While he dived into the canvas in the order recommended by video’s, we soon realized we were all over the place. The thing that was missing was the goal. So we want to grow, great. By how much? Without this goal, it was difficult to narrow down the options while creating the canvas. E.g.: Do we need to address more problems? How many more customer segments should we go after?

Existing customers and/or new customers?
Without the goal, this was the other problem we debated. Should we have new offerings to our new customers or should we go after new ones? Or both. One could in theory achieve a reasonable revenue goal, by tailoring their offerings to their existing customer base. Of course most of the time, you would want to go after new customers, however, that is not easy nor a cheap proposition.

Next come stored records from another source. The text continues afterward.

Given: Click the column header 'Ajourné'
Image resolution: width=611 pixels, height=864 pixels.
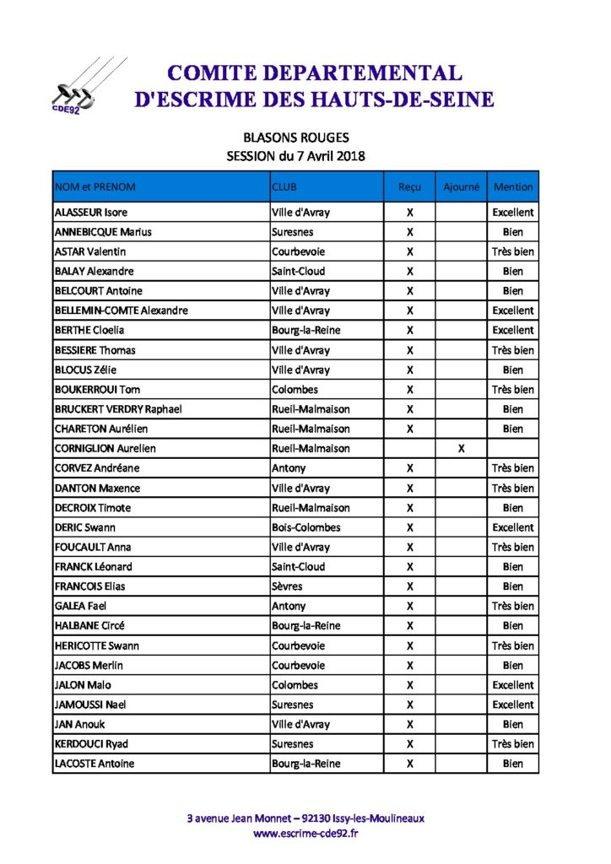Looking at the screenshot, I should pos(461,186).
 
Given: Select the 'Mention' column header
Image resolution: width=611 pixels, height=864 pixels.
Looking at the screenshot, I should pos(513,186).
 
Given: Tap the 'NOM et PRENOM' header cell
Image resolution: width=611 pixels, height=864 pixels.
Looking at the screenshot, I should pos(95,186).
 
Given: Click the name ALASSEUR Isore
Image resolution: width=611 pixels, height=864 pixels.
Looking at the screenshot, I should pos(91,213).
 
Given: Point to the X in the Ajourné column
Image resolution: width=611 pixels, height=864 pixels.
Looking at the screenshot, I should pos(461,449).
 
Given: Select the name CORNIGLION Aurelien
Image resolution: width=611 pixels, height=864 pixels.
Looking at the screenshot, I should pos(105,449).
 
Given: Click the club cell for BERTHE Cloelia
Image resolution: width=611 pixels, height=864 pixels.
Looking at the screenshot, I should pos(306,331).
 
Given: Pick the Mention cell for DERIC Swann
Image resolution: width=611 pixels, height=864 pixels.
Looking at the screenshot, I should pos(513,527).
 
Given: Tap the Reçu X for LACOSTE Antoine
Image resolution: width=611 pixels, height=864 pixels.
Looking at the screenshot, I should pos(409,764).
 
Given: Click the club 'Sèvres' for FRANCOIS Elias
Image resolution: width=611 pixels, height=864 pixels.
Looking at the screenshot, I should pos(287,586).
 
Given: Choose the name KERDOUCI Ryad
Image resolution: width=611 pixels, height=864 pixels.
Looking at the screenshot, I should pos(91,744).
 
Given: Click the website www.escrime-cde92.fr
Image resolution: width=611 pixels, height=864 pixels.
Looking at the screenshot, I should pos(306,834).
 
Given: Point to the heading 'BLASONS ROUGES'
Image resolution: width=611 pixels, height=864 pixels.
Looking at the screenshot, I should pos(295,138).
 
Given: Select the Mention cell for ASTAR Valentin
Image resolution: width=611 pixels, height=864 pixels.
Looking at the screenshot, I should pos(513,251).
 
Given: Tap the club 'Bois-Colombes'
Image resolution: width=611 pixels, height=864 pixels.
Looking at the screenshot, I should pos(306,527).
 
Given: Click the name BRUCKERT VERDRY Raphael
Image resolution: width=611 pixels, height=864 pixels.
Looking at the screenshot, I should pos(118,409).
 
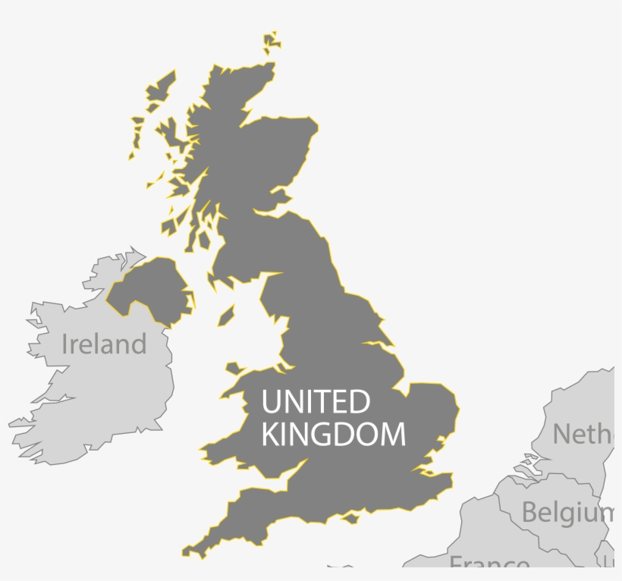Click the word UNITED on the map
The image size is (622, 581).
(316, 401)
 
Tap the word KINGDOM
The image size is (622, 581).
(333, 435)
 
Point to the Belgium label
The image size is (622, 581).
(567, 513)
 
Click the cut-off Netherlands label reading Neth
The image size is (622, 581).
(581, 434)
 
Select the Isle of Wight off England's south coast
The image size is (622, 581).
(350, 519)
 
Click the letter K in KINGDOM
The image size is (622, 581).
(269, 435)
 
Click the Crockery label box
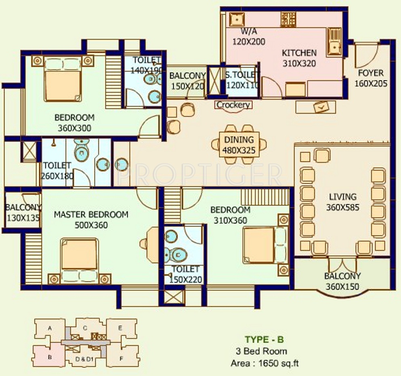coord(233,105)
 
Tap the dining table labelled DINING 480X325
coord(239,144)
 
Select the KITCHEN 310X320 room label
coord(299,58)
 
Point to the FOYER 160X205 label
coord(371,78)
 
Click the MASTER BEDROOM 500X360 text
coord(91,220)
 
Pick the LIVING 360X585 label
coord(343,202)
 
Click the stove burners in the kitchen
coord(289,19)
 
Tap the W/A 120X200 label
coord(249,37)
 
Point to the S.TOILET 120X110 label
coord(242,80)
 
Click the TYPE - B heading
coord(264,339)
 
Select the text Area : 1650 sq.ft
coord(265,363)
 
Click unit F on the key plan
coord(122,359)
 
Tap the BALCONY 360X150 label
coord(342,281)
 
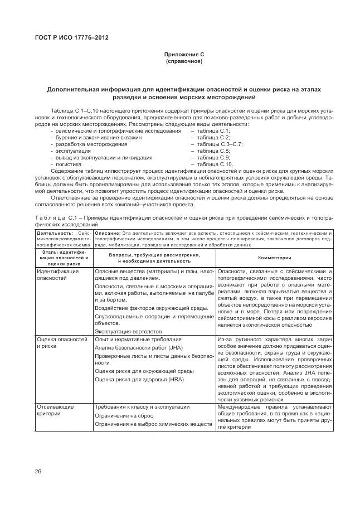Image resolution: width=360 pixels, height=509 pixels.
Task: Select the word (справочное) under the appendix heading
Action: click(x=184, y=61)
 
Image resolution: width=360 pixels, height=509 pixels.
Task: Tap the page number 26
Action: click(x=38, y=471)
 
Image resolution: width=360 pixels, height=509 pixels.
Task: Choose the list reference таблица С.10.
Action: click(x=211, y=164)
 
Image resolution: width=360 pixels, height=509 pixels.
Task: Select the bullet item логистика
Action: click(x=68, y=164)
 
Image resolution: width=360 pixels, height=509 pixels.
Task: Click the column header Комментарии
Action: click(x=274, y=258)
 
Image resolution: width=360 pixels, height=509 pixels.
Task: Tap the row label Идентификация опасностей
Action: click(x=57, y=274)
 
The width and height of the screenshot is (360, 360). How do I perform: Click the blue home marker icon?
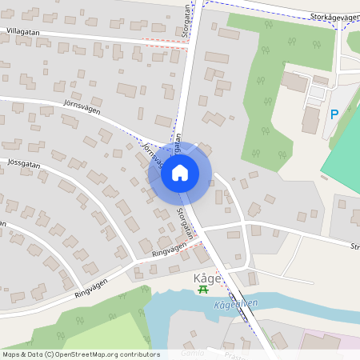pos(180,172)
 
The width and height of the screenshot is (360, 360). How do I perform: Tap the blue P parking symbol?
pos(334,114)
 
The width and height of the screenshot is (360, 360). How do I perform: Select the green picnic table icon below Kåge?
pos(202,290)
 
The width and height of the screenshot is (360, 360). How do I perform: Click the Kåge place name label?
pos(203,278)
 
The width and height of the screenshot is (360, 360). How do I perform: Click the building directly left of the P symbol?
pos(310,120)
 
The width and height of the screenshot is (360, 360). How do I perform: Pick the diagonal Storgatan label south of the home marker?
pos(186,223)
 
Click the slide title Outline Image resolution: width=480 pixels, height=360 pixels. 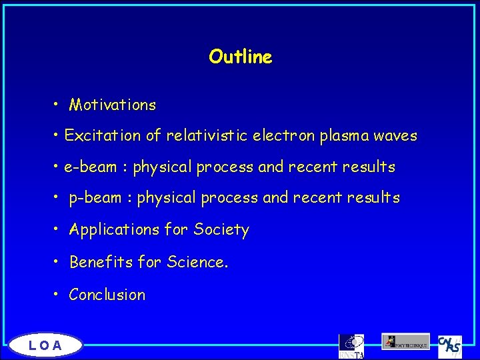click(240, 57)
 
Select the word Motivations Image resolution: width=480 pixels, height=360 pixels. click(113, 105)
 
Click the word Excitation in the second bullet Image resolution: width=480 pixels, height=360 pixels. click(103, 136)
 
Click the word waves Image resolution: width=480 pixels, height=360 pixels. click(395, 136)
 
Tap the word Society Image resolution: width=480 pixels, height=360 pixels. click(221, 230)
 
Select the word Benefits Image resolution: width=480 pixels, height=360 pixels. click(101, 262)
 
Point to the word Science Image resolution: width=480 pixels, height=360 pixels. click(197, 262)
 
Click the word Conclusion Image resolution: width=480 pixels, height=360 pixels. click(107, 295)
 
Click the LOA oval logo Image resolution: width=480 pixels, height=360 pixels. click(45, 345)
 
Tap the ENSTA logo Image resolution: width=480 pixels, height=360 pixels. click(351, 346)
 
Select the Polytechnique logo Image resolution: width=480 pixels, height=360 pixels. click(405, 341)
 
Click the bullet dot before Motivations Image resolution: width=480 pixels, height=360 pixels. click(58, 105)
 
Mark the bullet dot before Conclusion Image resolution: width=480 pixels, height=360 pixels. click(58, 295)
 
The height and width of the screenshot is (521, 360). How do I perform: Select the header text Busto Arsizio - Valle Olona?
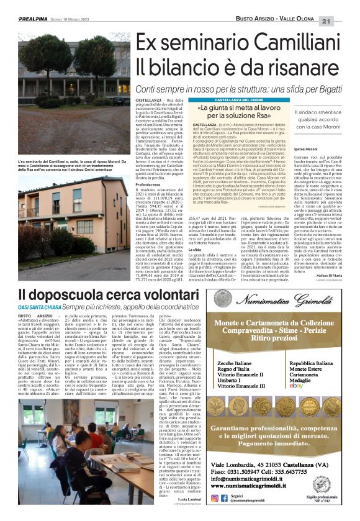tap(294, 5)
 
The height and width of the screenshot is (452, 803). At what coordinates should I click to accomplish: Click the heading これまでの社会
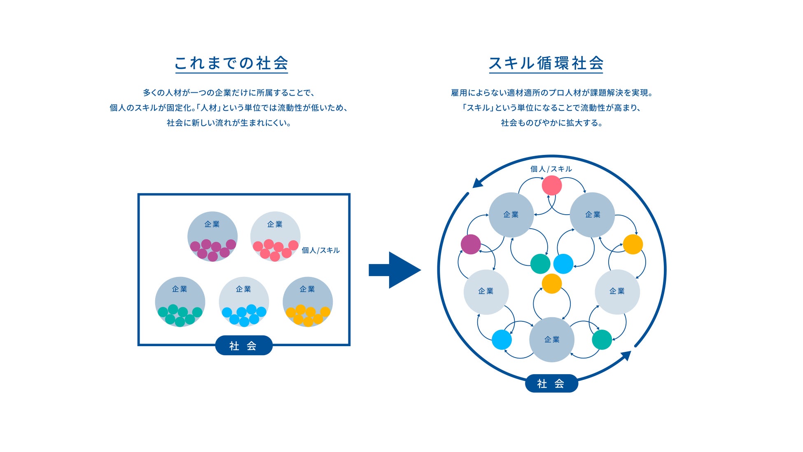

But if you know that is the best way to achieve your goal, then customer acquisition cost is an investment one must make.

Customer segment
Was bit of a struggle. We could go very broad, like Agriculture or get very narrow, agriculturist in my backyard. Finding the right bucket is important. So it could to be a combination of a particular field and scale. E.g.: Agro companies who’s revenue is $200-250 million. Typically a company is already working with customers of a particular scale. That is a good starting point.

Actionable Metrics
While Dave McClure’s pirate metrics (AARRR) provide a good measure of the entire value stream of a startup, a little bit more detail may be required for service based companies acquiring new customers due to the longer feedback cycle. E.g.: We may have to use the customer acquisition lifecycle states (Suspect, lead etc.) while we are working on lead generation. Important thing is, to use just enough detail that is helpful and not add metrics for sake of metrics. The other important thing is to use the classical sales funnel metrics with cohorts for reporting metrics. Here is why.


Revenue and solution offerings
When we got to the revenue section of the canvas, the discussion generated a lot of great solution offering idea’s. In retrospect this seems obvious, as, we all wear our innovator hat when thinking of solutions, however when it does come to revenues that is when we have to make a real connection between solutions and what our customers may find useful and viable. It may be worthwhile to try doing the solution offerings section along with the revenue section of the canvas.

Problem statement
If you are an existing services company (which was in this case), you already have a pretty good idea about the problems your customers are facing. So it’s possible you can conduct problem interviews even before creating your canvas. This can give a real leg up on the proceedings. However, you still would want to spend some time working on the problem statements especially if you are going after new customers as the problems they have may not be same as the ones your existing customer have. A bonus from this exercise is a chance to ask your existing customers, what are the key problems they face. They may surprise us by highlighting things we never thought about.

We have conducted a few rounds of our problem hypothesis interviews and analyzed our validation metrics. It’s already invalidated some of our hypothesis, which if we did not do this exercise we would have used as a basis for creating solution offerings which no one would have bought.